Jörg Rokitte strahlte: „Ein großes Spiel meiner Mannschaft, die den Gegner zu jeder Zeit im Griff hatte und somit als verdienter Sieger auch in der Höhe vom Platz geht. Selbst nach dem Platz Verweis haben wir uns gute Möglichkeiten erarbeitet, aber leider nicht verwertet.“

4:0 ist eine Ansage. Aber genau so ist es die Art und Weise, wie die Wendener diesen Erfolg herausspielten. „Wir haben gar nicht stattgefunden,“ kritisierte Gästetrainer Alfonso Rubio-Doblas. Eine Aussage, die zeigt, wie überlegen der VSV war. Die Mannschaft spielte wie aus einem Guss, die gut 150 Zuschauer hatten, so sie es mit den Platzherren hielten, ihre helle Freude.

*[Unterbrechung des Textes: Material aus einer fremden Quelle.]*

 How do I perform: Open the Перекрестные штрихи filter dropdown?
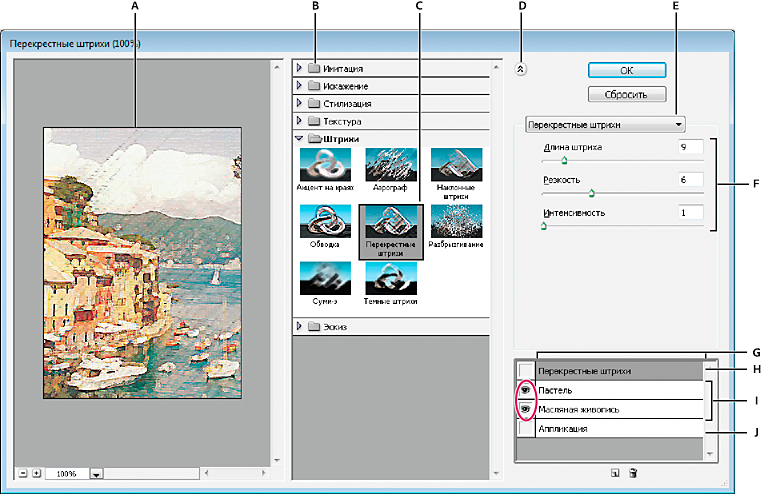pyautogui.click(x=605, y=125)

Erst recht, als die Wendener ihre Dominanz auch noch in Zählbares ummünzten. Muharram Shabanaj eröffnete die Torparade nach einer halben Stunde mit einem herrlichen Freistoß, der unten links einschlug und TSV-Torwart Marcel Schneider keine Chance ließ. Der Treffer löste die stärkste Phase des VSV Wenden aus, denn er war der erste von insgesamt dreien innerhalb von nur 14 Minuten. Heißt: Weißtal war zur Pause praktisch geschlagen.

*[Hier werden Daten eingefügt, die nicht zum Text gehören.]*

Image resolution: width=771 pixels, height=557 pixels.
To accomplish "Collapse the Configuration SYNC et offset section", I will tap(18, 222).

Auf Vorarbeit von Lukas Kneisel ließ Alexander Großmann in der 41. Minute das 2:0 folgen, und Sascha Rokitte legte nur zwei Minuten später zum 3:0 nach, als er sich, mit einem feinen Pass auf die Reise geschickt, wunderbar durchsetzte und vollendete. „Wenden hat uns den Schneid abgekauft und zum richtigen Zeitpunkt die Tore gemacht,“ musste Rubio Doblas anerkennen.

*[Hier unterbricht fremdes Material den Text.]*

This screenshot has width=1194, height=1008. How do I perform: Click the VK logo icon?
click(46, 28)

Er musste in der 54. Minute einen weiteren Nackenschlag hinnehmen, nämlich das 0:4. Für die VSV-Anhänger war es ein Genuss, denn es resultierte aus einem Weißtaler Freistoß. Den fing der VSV Wenden ab, kontere und bekam einen Eckball. Den drosch Christian Florath volley aus 23 Metern und halblinker Position halblinks in den Winkel, mit einer solchen Wucht, dass TSV-Torwart Schneider erst gar nicht sprang, sondern regungslos auf der Linie stehen blieb. Für den VSV ein rundum gelungener Adventssonntag, der durch die gelb-rote Karte gegen Lukas Kneisel wegen wiederholten Foulspiels leicht getrübt wurde; der 4:0-Schütze wird den Wendenern damit im Heimspiel gegen den SuS Niederschelden fehlen.

VSV: Von der Heiden, Eckhardt, Sebastian Großmann, Florath, Kneisel, Alexander Großmann (70. Hoffmann), Shabanaj, Arens, Schneider, Rokitte, Henne (84. Mazzotta).